→ **INFORMATION**:
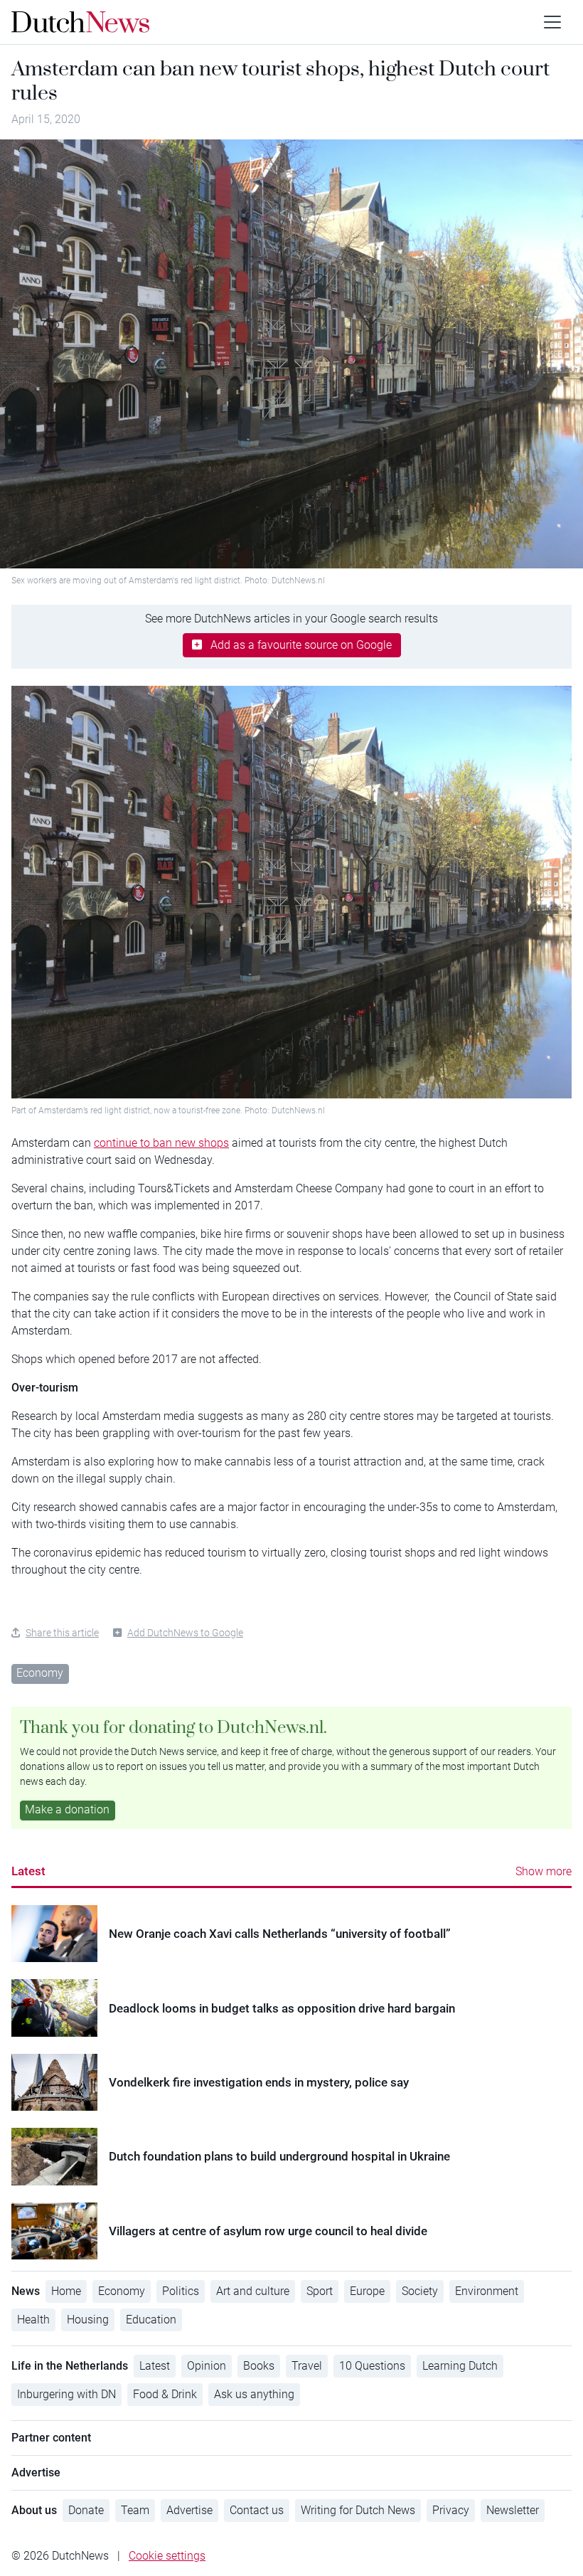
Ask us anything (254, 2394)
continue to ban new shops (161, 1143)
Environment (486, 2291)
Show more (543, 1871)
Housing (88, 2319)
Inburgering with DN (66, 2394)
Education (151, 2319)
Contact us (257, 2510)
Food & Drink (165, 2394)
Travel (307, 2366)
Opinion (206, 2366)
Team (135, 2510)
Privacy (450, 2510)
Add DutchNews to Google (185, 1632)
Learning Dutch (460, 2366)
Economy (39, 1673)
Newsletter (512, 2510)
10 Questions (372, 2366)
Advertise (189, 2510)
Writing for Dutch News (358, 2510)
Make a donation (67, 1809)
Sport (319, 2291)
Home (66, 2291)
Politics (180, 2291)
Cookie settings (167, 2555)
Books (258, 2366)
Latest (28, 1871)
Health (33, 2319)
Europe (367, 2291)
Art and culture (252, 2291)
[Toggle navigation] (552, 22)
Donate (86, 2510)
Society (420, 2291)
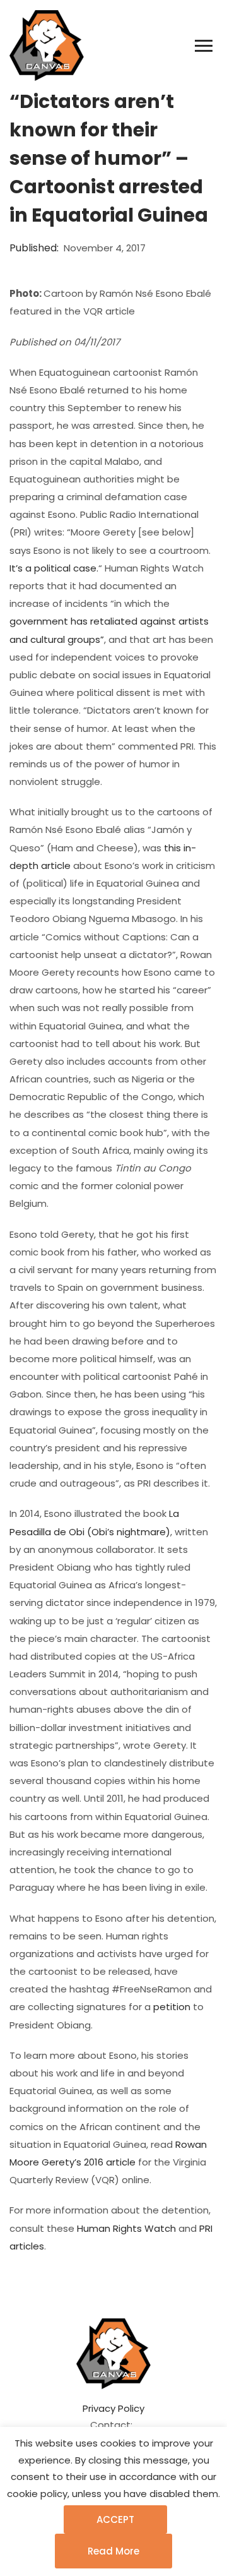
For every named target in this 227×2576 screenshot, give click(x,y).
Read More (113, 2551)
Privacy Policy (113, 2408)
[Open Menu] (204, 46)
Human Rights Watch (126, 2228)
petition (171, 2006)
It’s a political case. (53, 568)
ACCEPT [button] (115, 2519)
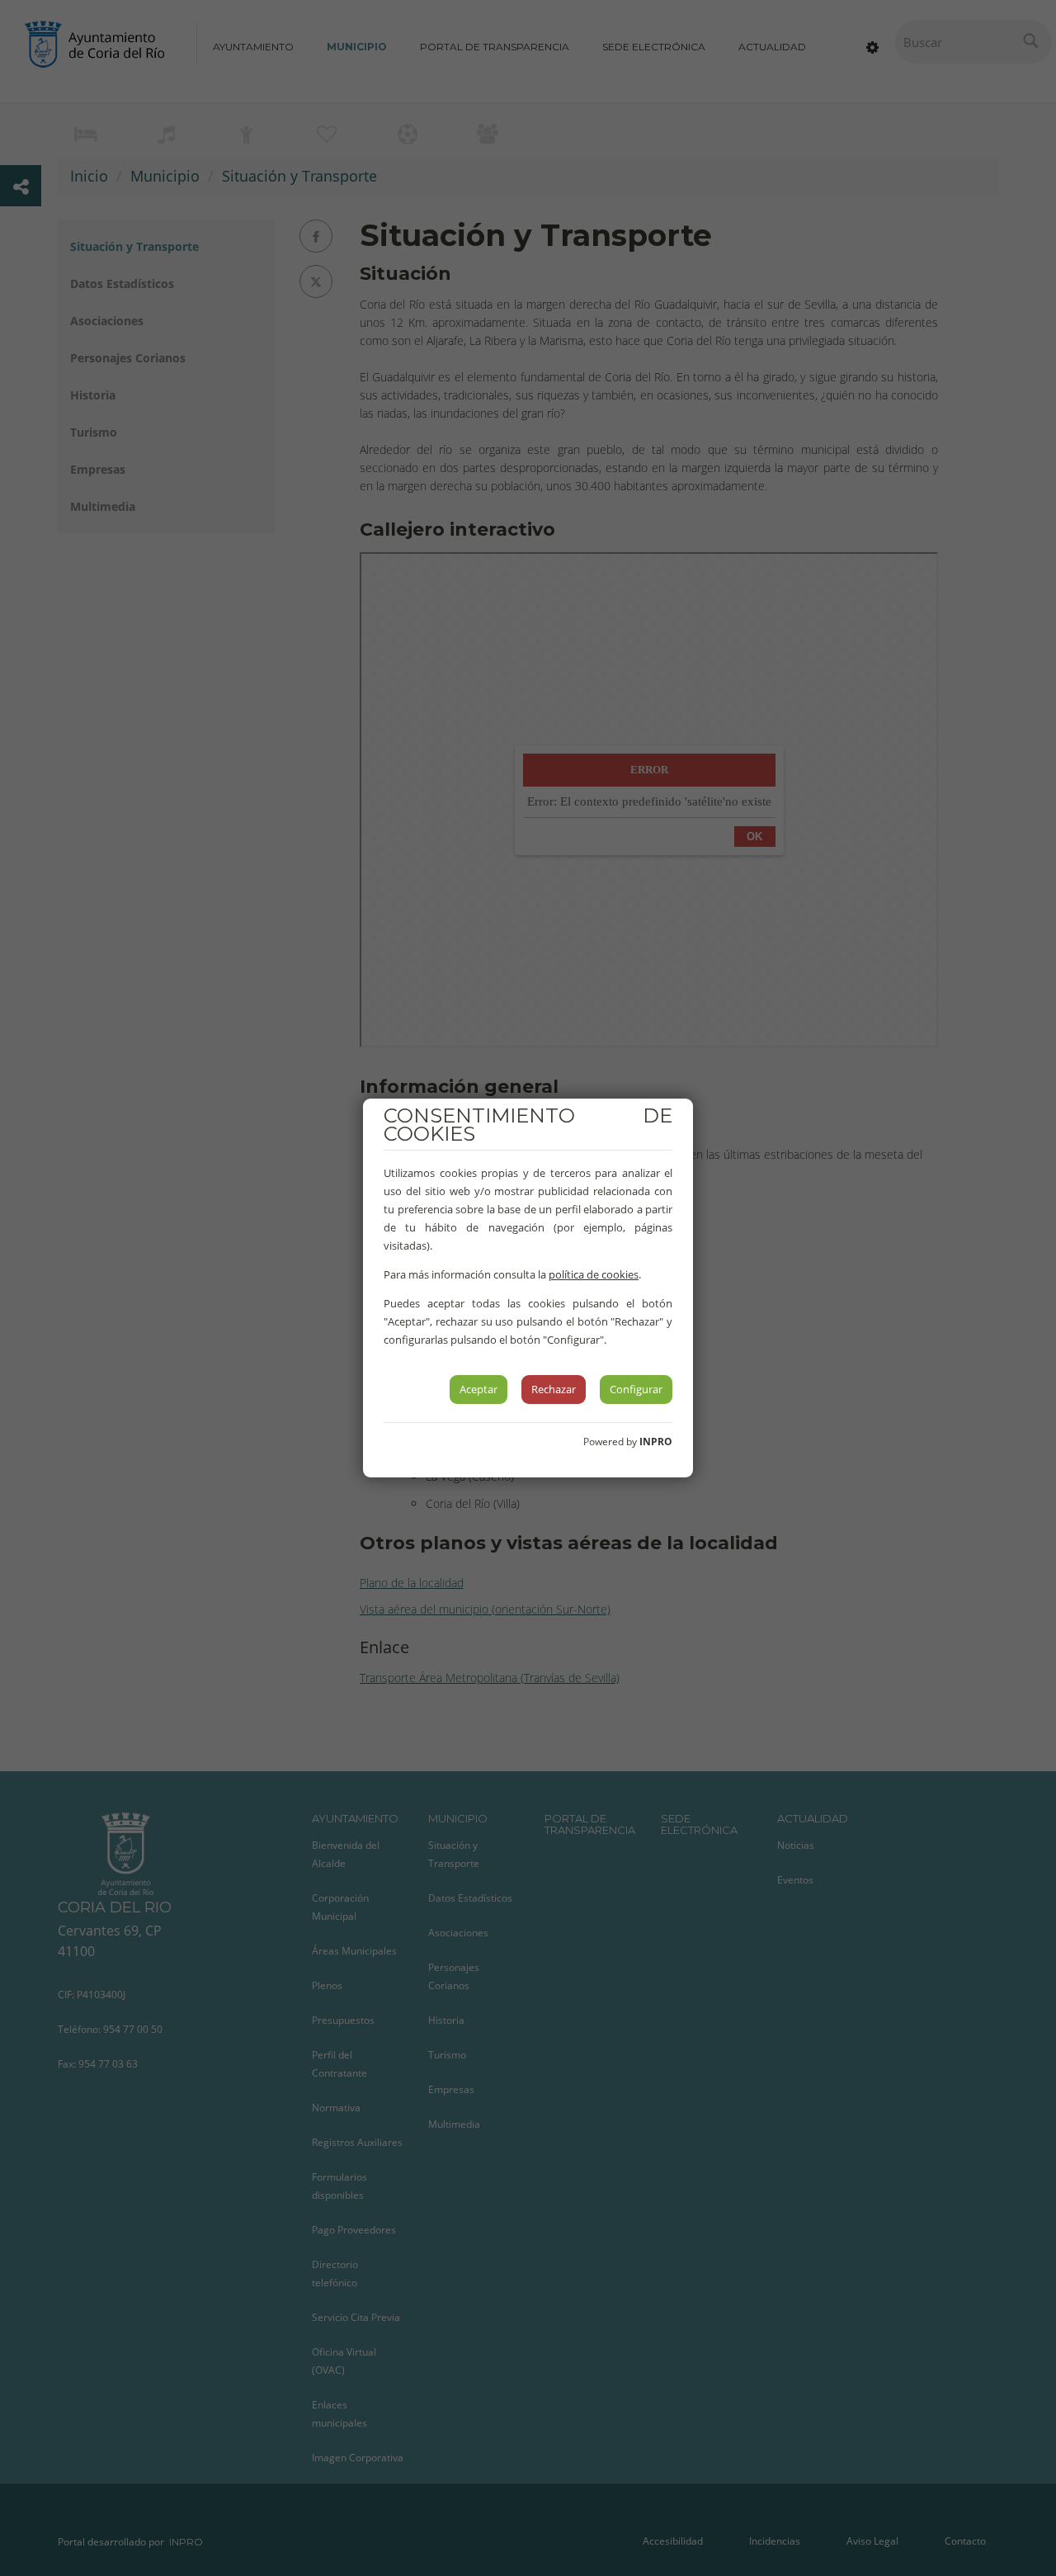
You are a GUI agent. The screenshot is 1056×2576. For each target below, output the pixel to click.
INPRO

→ **ABOUT THIS TASK**:
Once the pictures are dropped, repeat the data above exactly.

→ **EXERCISE OUTPUT**:
Ask us anything (254, 2394)
continue to ban new shops (161, 1143)
Environment (486, 2291)
Show more (543, 1871)
Housing (88, 2319)
Inburgering with DN (66, 2394)
Education (151, 2319)
Contact us (257, 2510)
Food & Drink (165, 2394)
Travel (307, 2366)
Opinion (206, 2366)
Team (135, 2510)
Privacy (450, 2510)
Add DutchNews to Google (185, 1632)
Learning Dutch (460, 2366)
Economy (39, 1673)
Newsletter (512, 2510)
10 Questions (372, 2366)
Advertise (189, 2510)
Writing for Dutch News (358, 2510)
Make a donation (67, 1809)
Sport (319, 2291)
Home (66, 2291)
Politics (180, 2291)
Cookie settings (167, 2555)
Books (258, 2366)
Latest (28, 1871)
Health (33, 2319)
Europe (367, 2291)
Art and culture (252, 2291)
[Toggle navigation] (552, 22)
Donate (86, 2510)
Society (420, 2291)
For every named target in this 227×2576 screenshot, give click(x,y).
Read More (113, 2551)
Privacy Policy (113, 2408)
[Open Menu] (204, 46)
Human Rights Watch (126, 2228)
petition (171, 2006)
It’s a political case. (53, 568)
ACCEPT [button] (115, 2519)
You are a GUI agent. The screenshot is 1056×2576. For each target below, output the pixel to click.
INPRO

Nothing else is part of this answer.